** Set task 1 **
Answer these questions about the text on the SAP extractor checker, one answer per line:
(a) Which transaction lets you create generic DataSources through Service API?
(b) What has running the extractor checker in debug mode helped the writer identify?
(c) What should you run before executing InfoPackages from BW to avoid generic extractors that deliver no data?
** Set task 2 **
Carry the text on the SAP extractor checker forward, beginning right after its final sentence.

** Text block **
◇ ◇ ◇ ◇
The extractor checker can test extracted data at the source, allowing you to find data errors/inconsistencies at an early stage.
Key Concept
The extractor checker comes packaged in Service API (SAPI), which enables you to create generic DataSources via transaction RSO2. The extractor checker has been available since very early SAP releases (both SAP_APPL including the 3.X track and BW including the 2.X track). It can be considered release-independent. It does not require the source system to be connected to the target BW system. For more information about SAPI, go to SAP Service Marketplace. You search SAP notes using the keyword “SAPI.”
By running the extractor checker in the debug mode, you can learn a lot about the underlying application. I have been in situations where I had to work with application-specific standard extractors in areas that I’m only vaguely familiar with. Running the extractor checker in the debug mode has helped me identify the base tables without a lot of effort.
I have seen generic extractors delivering no data because of faulty logic/coding. The reaction on the BW side is usually one of bewilderment and disbelief. You can avoid this by running the extractor check before executing your InfoPackages from BW. I’ll show you how to use this tool in a more effective way and explain why you might want to use it more frequently.
◇ ◇ ◇ ◇
** Collected data **
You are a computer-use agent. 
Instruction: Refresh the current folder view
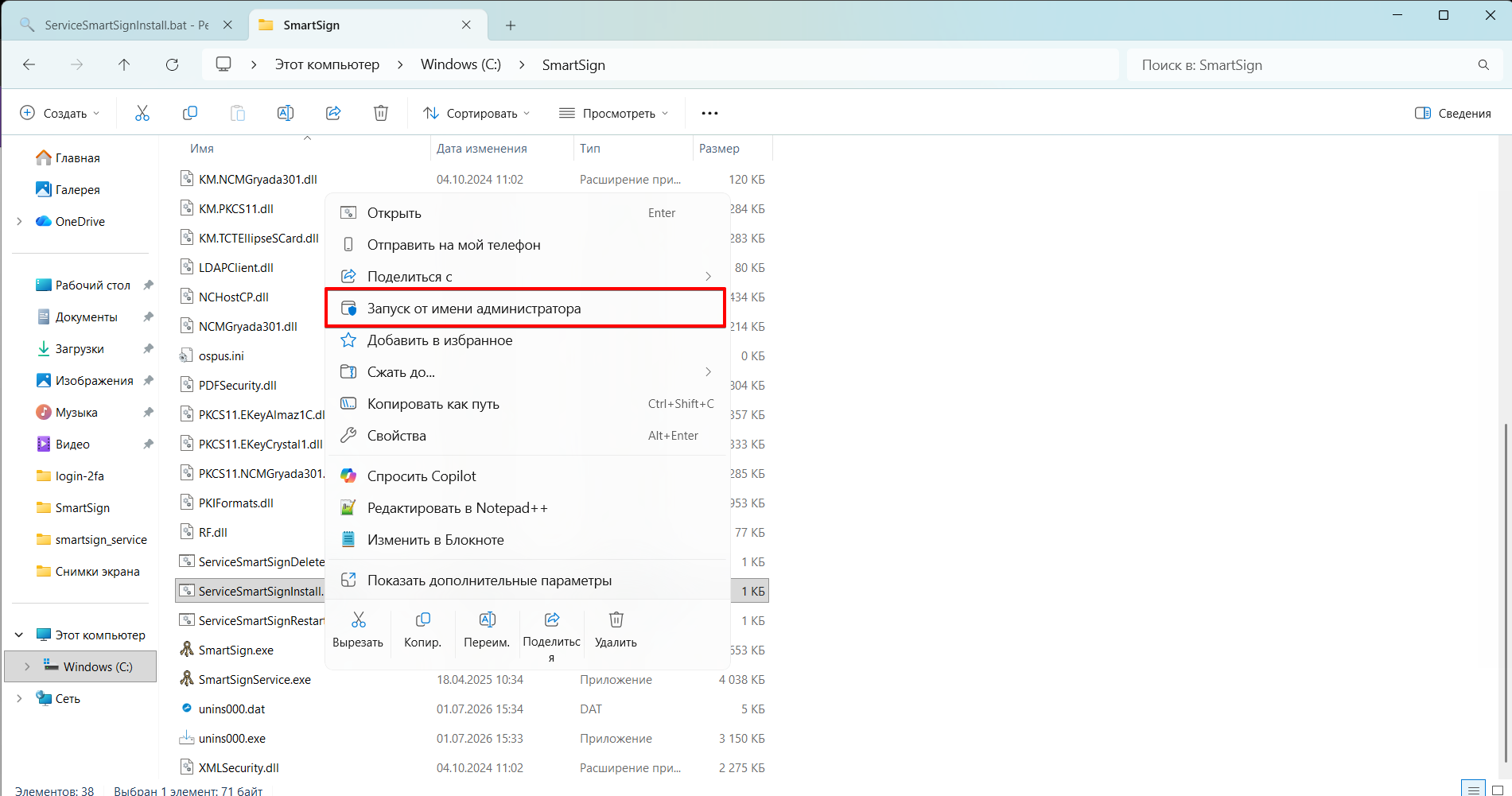point(172,64)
◇ ◇ ◇ ◇
** Task answer 1 **
(a) Transaction RSO2.
(b) The base tables, without a lot of effort.
(c) The extractor check.

** Task answer 2 **
Let’s watch the extractor checker (transaction RSA3) in action. Start with a standard business content extractor for master data. For this example, I picked a common DataSource (0MATERIAL_ATTR). This DataSource corresponds to the extractor that extracts material attributes from various material tables (in Material Management). Run transaction RSA3.
Enter the name of the DataSource. Since I know its technical name (0MATERIAL_ATTR), I enter it here. Technical names of standard business content DataSources generally bear some relationship to the name of the underlying object or application. By entering *MAT* in the DataSource field and then pressing F4, you are likely to get a list of DataSources for master data related to material. Select the one you are looking for (0MATERIAL_ATTR in this case) and press the Enter key. The resulting screen is shown in Figure 1.

Figure 1
Initial extractor checker screen with SAP-suggested defaults
You can use this search procedure (a.k.a. wildcarding) for transaction DataSources, too. Technical names of transaction DataSources tend to start with the name of the underlying application. Technical names of HR DataSources generally start with HR, those of CO DataSources generally start with CO, and so on. For example, if you are not sure about the complete technical name of a transaction DataSource in standard Business Content but know it belongs to CO, you could do a wildcard search on “0CO*.”
The extractor checker comes up with certain defaults, which are really hard-coded values. These following values are hard-coded in subroutine/form 100_GETPARMS called from program SAPLRSFH:
- Request ID: This field is an identi fier for the specific combination of DataSource and data. It is hard-coded to TEST.
- Data Records/Call: This field (hard-coded to 100) is the number of records that are delivered for every call to the extractor.
- Display Extractor Calls: This field (hard-coded to 10) is the number of times that the extractor is called.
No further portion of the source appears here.